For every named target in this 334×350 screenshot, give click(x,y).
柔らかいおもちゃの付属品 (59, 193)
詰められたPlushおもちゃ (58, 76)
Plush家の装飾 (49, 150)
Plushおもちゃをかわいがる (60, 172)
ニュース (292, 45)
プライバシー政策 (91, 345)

□ □ □ □

WRITTEN REQUEST >>
Please write out the whole listing above again, requests included, and raise every coordinate in the answers by 75. Leave the numbers in the requests unchanged.

EXERCISE SOLUTION >>
For every named target in this 334×350 screenshot, give click(x,y).
柔らかいおもちゃの付属品 (134, 268)
詰められたPlushおもちゃ (133, 151)
Plush家の装飾 (124, 225)
Plushおもちゃをかわいがる (135, 247)
ニュース (367, 120)
プライバシー政策 (166, 420)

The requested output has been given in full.